### Exercise details
Extract each line of the rows below that contains the string "agent", and reproduce every such line in full.

___ Working data ___

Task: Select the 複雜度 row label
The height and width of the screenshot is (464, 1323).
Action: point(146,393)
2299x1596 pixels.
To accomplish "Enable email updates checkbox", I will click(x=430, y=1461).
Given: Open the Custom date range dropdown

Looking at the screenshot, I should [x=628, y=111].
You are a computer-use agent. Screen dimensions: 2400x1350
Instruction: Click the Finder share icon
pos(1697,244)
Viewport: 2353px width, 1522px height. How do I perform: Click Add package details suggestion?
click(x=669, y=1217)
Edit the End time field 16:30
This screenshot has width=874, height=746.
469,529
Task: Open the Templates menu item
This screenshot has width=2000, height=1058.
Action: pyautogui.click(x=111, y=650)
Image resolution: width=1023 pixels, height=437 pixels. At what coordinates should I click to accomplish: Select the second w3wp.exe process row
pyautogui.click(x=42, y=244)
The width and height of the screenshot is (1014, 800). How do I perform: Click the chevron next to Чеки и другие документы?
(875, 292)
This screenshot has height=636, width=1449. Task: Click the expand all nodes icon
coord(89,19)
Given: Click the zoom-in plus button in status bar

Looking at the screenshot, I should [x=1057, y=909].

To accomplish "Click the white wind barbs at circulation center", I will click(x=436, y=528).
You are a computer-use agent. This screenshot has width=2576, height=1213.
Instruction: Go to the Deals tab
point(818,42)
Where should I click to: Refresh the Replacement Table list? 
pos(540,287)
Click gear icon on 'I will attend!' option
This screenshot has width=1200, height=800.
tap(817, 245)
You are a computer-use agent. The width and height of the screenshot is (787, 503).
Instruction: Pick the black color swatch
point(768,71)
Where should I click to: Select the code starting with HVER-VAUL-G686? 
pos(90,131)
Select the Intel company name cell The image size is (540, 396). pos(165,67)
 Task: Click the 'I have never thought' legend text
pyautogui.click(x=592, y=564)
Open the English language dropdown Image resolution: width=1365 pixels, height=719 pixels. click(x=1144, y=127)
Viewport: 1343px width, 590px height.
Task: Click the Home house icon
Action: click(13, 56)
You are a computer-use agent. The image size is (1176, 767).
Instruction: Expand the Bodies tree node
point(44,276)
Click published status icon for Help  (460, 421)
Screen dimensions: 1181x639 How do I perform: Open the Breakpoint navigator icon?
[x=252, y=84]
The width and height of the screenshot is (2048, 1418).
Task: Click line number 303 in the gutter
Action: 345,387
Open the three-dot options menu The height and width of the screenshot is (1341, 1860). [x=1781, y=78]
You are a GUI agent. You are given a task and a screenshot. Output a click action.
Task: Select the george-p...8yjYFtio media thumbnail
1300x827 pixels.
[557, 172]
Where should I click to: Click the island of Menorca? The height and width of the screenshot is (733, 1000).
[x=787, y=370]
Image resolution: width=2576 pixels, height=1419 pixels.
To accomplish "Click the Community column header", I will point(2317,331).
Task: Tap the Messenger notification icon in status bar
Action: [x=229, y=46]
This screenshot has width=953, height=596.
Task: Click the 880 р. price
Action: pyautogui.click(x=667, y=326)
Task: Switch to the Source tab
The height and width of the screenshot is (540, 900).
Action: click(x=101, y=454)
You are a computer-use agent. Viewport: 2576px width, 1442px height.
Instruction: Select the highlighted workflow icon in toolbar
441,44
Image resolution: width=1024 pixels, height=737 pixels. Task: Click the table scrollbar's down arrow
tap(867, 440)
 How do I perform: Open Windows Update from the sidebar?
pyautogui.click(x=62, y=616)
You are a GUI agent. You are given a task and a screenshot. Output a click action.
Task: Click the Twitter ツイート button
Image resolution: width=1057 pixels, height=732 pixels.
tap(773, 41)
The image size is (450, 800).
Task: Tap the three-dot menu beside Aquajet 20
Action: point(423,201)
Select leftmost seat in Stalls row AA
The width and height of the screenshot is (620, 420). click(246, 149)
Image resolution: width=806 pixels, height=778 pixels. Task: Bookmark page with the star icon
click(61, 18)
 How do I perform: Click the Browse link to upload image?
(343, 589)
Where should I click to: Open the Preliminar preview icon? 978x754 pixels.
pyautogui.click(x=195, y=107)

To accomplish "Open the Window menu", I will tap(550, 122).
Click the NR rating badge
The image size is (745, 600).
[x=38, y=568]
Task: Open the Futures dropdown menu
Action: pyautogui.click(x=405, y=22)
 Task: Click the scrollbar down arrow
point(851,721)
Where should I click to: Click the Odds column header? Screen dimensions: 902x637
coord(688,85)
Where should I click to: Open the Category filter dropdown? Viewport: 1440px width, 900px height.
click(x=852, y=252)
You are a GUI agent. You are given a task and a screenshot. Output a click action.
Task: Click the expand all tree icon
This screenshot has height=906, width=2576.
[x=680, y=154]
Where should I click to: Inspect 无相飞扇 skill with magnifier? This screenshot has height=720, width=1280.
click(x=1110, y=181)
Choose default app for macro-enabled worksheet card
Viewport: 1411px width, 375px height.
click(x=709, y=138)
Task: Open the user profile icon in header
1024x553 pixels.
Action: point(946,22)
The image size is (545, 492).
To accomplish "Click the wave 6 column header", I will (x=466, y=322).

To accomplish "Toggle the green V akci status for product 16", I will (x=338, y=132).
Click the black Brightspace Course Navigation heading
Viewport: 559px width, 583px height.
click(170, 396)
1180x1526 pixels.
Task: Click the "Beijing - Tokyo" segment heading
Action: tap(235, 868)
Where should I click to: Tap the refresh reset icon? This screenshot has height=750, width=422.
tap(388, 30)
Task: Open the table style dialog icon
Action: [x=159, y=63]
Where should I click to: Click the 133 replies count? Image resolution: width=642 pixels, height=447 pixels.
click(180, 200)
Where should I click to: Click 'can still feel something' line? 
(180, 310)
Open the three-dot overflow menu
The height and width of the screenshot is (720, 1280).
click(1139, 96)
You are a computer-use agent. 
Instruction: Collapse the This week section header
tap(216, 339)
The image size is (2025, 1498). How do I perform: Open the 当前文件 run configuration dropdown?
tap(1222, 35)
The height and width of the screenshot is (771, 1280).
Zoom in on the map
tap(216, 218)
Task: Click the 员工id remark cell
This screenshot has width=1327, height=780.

___

### Answer to the problem
You are a computer-use agent. Screen dimensions: 2400x1350
You are a computer-use agent. This screenshot has width=2576, height=1213.
You are a computer-use agent. The width and height of the screenshot is (787, 503).
You are a computer-use agent. The image size is (1176, 767).
You are a GUI agent. You are given a task and a screenshot. Output a click action.
You are a computer-use agent. Viewport: 2576px width, 1442px height.
You are a GUI agent. You are given a task and a screenshot. Output a click action.
You are a GUI agent. You are given a task and a screenshot. Output a click action.
You are a computer-use agent. 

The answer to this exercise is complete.